A systematic review by Zhu et al. evaluated the efficacy of GPAP in supportive periodontal therapy. The authors stated that while GPAP may be less painful than conventional SRP, there is insufficient evidence regarding its effect on periodontal clinical parameters.26 Similar results on patient perception were published in the systematic review by Bühler et al. The authors stated that patient-reported discomfort and pain were lower when powder containing glycine was used for air polishing.8

Only two of the studies reported adverse effects. The reported adverse events included gastrointestinal symptoms, resistance mechanism disorder, low-grade fever, headache, and drowsiness.20,27 Emphysema, even though rare, is a severe complication reported after using pressurized air during dental procedures.25 However, none of the studies included in this systematic review have reported emphysema indicating the low probability of occurrence after air polishing in periodontal pockets.

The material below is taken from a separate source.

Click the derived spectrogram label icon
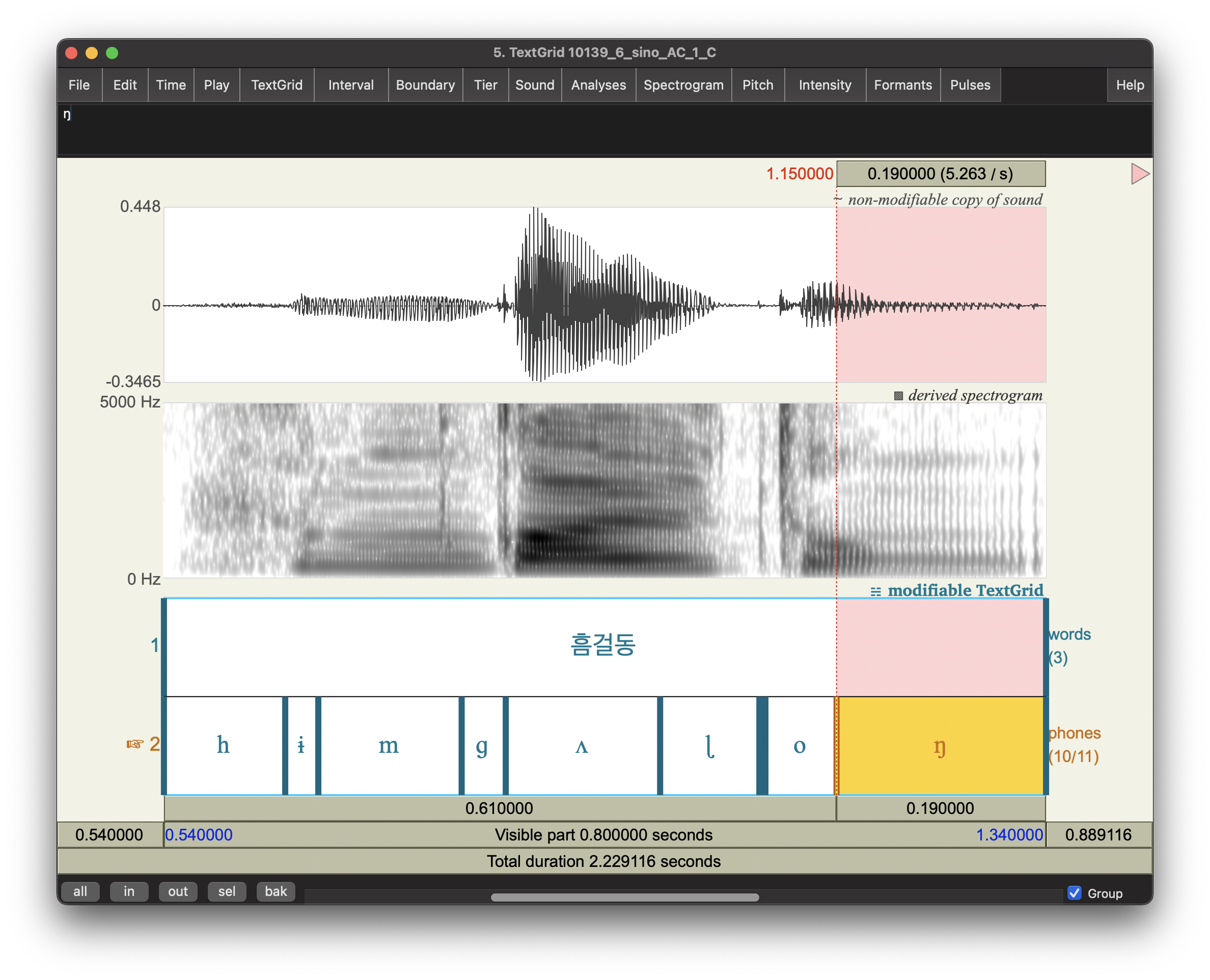The height and width of the screenshot is (980, 1210). click(x=898, y=396)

Completeness and Applicability of Evidence

The present systematic review was designed to assess the efficacy of subgingival GPAP in improving periodontal health. However, five of the seven studies combined ultrasonic or handed instrumentation with subGPAP.19-22,24 By contrast, the split-mouth randomized control trials (RCTs) conducted by Wennstrom et al.14 and Kargas et al.23 evaluated the effectiveness of subGPAP with ultrasonic or hand instrumentation, which is more ideal and gives results non-biased with other treatment approaches. The methodology in all the studies varied significantly with different recall intervals, making it difficult to compare the data effectively. Also, the present systematic review only included studies with systemically healthy patients which precludes extrapolating these results onto patients with other co-morbid conditions, including diabetes mellitus. Five of the seven studies had a sample size ranging between 20 and 30 patients.14,20-23 Zhang et al.19 recruited 43 patients, and Caygur et al.24 recruited 60 patients for their studies. However, studies with a much larger, multi-ethnic, multicentric sample would need to be designed before formulating any clinical guidelines.

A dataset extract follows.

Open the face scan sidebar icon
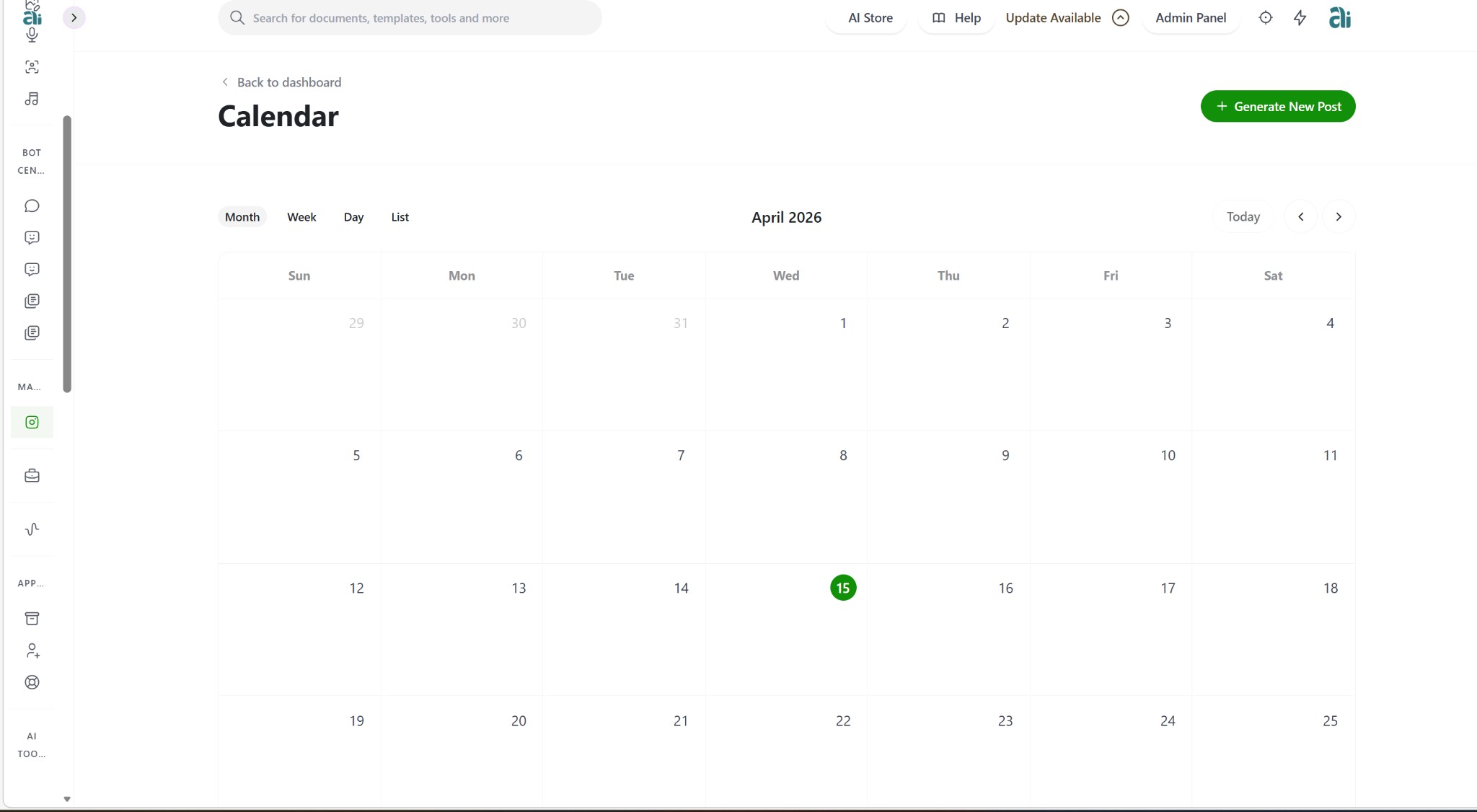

From the present review, it is evident that subGPAP can significantly improve clinical outcomes, especially when combined with traditional nonsurgical periodontal therapy. However, the question of whether it can be a better alternative to conventional SRP remains to be answered.

Quality of Evidence

All of the included studies were rated as having some concerns about the risk of bias. Per the GRADE guidelines, the quality of evidence for the primary outcome, that is, reduction in periodontal pocket PD, is low, and only a weak recommendation can be made for the applicability of subGPAP. The evidence for the randomized controlled trials was downgraded because of concerns about the risk of bias and imprecision, as six of the seven studies reported a null effect for the primary outcome parameter.

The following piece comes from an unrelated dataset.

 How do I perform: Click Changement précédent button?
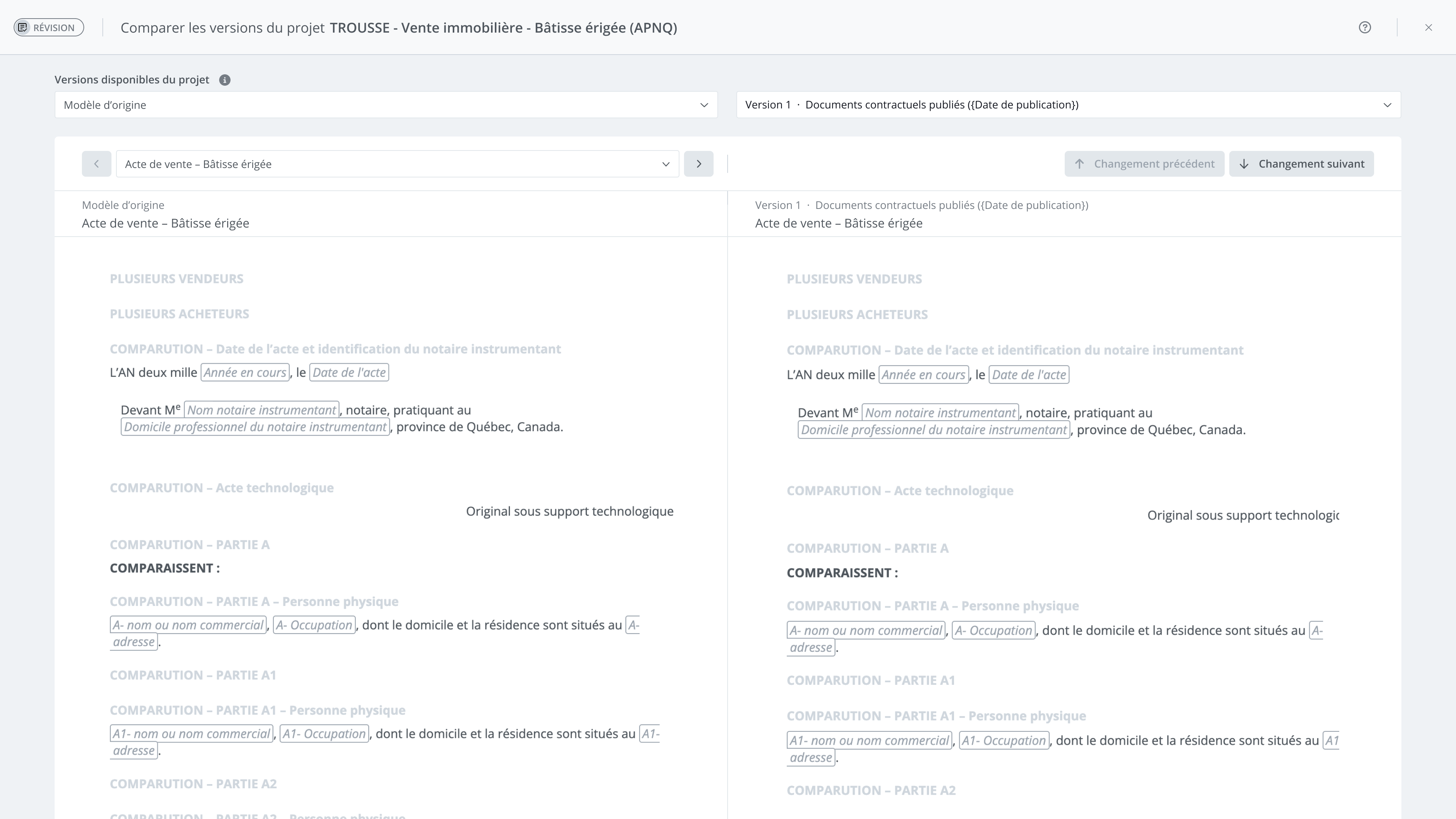[1144, 164]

During the selection of articles to be included in the review, only English language studies with full text available were considered. Further high-quality trials adhering to standard reporting guidelines are necessary. It is critical to design and conduct randomized controlled clinical trials comparing the efficacy of subgingival GPAP with mechanical debridement alone. Other adjuncts with SRP, such as water flushing or combining GPAP with SRP in the test groups, could influence the outcome of the trial. Also, comparing the efficacy of GPAP with other air-polishing powders, such as erythritol and trehalose, could provide valuable clinical information. The diagnostic criteria used for periodontitis should be considered and matched across studies.

CONCLUSION

While it is clear that subgingival air polishing with glycine powder improves the periodontal clinical parameters, it could not be determined whether it is better than conventional SRP. Reduction in total viable microbial counts was more significant with subGPAP than with traditional SRP. Similarly, subGPAP was also observed to significantly reduce gingival inflammation and GCF fluid volume more than SRP alone.